Acto seguido, el señor De Maillet pasó a describir con todo lujo de detalles al sujeto en cuestión. Eligió cuidadosamente sus palabras para lograr un equilibrio entre los atributos del individuo y sus extravagancias. También consideró prudente alertar favorablemente al padre Versau respecto a la edad que aparentaba el visitante.

– Tiene un aire jovial, pero según las informaciones de la policía, no es tan joven como parece a primera vista. -El cónsul añadió riendo-: Debe de ser por el efecto de algún reconstituyente que ha elaborado con sus plantas y que se toma con carácter experimental.

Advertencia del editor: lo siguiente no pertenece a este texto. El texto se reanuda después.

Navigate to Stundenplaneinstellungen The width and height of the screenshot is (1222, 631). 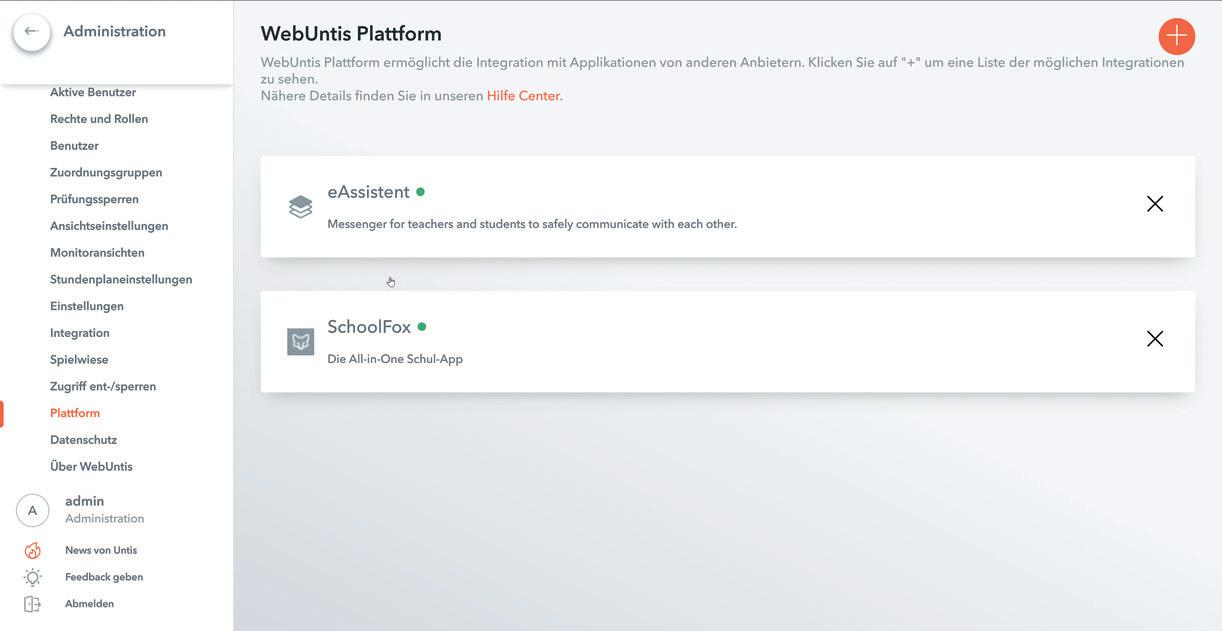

– ¿Una panacea para conservar la juventud? -preguntó el padre Gaboriau, que había recurrido toda su vida a jugos vegetales con un éxito modesto.

– Supongo. ¿Qué otra cosa si no puede explicar que se conserve así?

Siguieron hablando un rato más sobre esa suerte de elixires hasta que apareció un sirviente enviado por la señora, para anunciarles que el almuerzo estaba servido.

La señorita De Maillet también estuvo presente en la comida. Para llamar la atención, el padre Versau evocó minuciosamente la misión de Etiopía que había encomendado el Rey. En cambio el cónsul consideró aquella confidencia inútil y peligrosa y se hizo la promesa de hablar aquella misma noche con su hija para aclararle que el tema debía tratarse con suma discreción. El almuerzo estuvo muy animado. El padre Versau comentó las informaciones que se tenían sobre los emperadores abisinios, según los testimonios de los jesuitas que habían convertido a uno de ellos a comienzos de siglo. Reconstruyó el relato de la injusta expulsión de aquellos misioneros y de las grandes persecuciones que siguieron. Las damas estaban indignadas. A continuación recordó lospeligros de la misión que pronto iba a emprender viaje y habló de la crueldad del clima y de los hombres. La comida concluyó con una especie de estupor voluptuoso. El cónsul tuvo que reconocer que en muy pocas ocasiones la casa había conocido tanta animación y alegría, pese a la seriedad del asunto. Sólo se juzgó con cierto rigor a los dos jesuitas que estaban de visita. Al primero, De Brévedent, porque estuvo taciturno durante toda la comida, y al otro, más colorado que nunca, porque se había adormilado al tercer vaso.